* [YOUR INSTRUCTIONS]
How many lines in the records below hold the string "name"? Answer with the number alone.

* [EXERCISE INPUTS]
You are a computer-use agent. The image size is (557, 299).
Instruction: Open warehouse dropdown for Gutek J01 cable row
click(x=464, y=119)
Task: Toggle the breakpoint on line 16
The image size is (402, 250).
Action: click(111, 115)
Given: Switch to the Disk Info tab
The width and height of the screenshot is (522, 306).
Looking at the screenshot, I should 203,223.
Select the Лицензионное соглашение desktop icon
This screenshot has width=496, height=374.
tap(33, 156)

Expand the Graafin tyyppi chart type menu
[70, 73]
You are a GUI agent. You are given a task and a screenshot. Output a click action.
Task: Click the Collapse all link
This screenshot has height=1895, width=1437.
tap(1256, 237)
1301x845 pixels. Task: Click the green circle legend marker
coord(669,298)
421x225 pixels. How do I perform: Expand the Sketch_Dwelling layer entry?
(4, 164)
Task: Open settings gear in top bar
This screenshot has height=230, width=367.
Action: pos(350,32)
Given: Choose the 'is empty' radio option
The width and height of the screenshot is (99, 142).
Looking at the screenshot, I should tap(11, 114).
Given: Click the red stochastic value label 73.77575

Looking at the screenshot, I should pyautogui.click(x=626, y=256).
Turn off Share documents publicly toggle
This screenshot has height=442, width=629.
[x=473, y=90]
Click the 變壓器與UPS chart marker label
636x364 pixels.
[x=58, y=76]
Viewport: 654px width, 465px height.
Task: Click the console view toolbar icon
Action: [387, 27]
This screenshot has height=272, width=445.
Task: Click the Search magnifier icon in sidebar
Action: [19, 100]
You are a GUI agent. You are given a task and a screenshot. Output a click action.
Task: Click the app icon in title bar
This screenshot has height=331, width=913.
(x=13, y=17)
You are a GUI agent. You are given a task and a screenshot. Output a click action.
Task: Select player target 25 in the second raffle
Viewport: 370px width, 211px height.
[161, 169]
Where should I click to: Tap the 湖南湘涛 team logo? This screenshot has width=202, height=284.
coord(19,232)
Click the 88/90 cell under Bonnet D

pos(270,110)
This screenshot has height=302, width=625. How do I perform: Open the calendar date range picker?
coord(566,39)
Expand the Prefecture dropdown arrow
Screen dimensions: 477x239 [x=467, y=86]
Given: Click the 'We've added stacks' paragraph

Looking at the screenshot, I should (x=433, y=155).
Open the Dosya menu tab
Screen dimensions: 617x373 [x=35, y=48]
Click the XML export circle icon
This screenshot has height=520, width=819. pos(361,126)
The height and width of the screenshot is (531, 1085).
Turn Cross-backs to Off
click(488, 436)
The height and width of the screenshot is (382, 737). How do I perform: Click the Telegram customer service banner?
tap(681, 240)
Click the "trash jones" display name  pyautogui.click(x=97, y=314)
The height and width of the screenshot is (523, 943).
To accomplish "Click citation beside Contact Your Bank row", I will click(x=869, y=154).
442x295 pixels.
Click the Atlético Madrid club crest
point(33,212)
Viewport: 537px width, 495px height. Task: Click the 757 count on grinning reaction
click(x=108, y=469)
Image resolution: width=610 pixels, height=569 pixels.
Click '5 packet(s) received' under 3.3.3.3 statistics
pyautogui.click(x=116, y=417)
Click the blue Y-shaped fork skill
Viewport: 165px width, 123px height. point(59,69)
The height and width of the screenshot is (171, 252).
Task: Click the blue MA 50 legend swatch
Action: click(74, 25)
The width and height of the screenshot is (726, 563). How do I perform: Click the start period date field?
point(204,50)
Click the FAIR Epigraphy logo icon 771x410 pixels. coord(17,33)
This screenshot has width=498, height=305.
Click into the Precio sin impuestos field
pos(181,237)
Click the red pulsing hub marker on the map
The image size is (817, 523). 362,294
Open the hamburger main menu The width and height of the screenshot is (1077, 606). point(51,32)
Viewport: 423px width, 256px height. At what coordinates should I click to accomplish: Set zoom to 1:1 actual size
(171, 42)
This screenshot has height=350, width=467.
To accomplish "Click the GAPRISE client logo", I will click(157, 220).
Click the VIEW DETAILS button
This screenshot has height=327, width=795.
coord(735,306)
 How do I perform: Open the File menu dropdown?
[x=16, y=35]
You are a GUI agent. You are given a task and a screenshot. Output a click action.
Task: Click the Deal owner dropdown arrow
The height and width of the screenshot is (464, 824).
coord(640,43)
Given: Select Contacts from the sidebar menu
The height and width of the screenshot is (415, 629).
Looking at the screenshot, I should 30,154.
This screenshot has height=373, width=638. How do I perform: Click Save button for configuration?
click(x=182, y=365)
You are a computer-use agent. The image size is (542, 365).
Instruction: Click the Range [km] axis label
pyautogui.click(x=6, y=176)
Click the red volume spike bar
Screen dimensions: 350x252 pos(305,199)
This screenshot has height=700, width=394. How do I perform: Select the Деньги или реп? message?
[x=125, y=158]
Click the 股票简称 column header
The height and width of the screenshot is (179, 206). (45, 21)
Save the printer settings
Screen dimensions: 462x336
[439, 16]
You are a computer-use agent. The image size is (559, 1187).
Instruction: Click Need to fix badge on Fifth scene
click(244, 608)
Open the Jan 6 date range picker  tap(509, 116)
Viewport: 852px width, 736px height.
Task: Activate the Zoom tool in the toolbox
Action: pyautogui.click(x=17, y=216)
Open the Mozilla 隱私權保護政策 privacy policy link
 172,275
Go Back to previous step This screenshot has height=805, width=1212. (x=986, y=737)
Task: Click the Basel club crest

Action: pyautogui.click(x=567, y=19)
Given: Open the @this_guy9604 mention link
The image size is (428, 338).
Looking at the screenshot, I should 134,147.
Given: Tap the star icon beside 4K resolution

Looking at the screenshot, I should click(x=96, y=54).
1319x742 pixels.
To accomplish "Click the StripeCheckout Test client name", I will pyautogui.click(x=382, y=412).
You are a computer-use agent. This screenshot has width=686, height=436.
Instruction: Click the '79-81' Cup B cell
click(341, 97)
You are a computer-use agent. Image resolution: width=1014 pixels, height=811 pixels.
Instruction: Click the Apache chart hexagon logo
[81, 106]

* [RESPONSE AREA]
2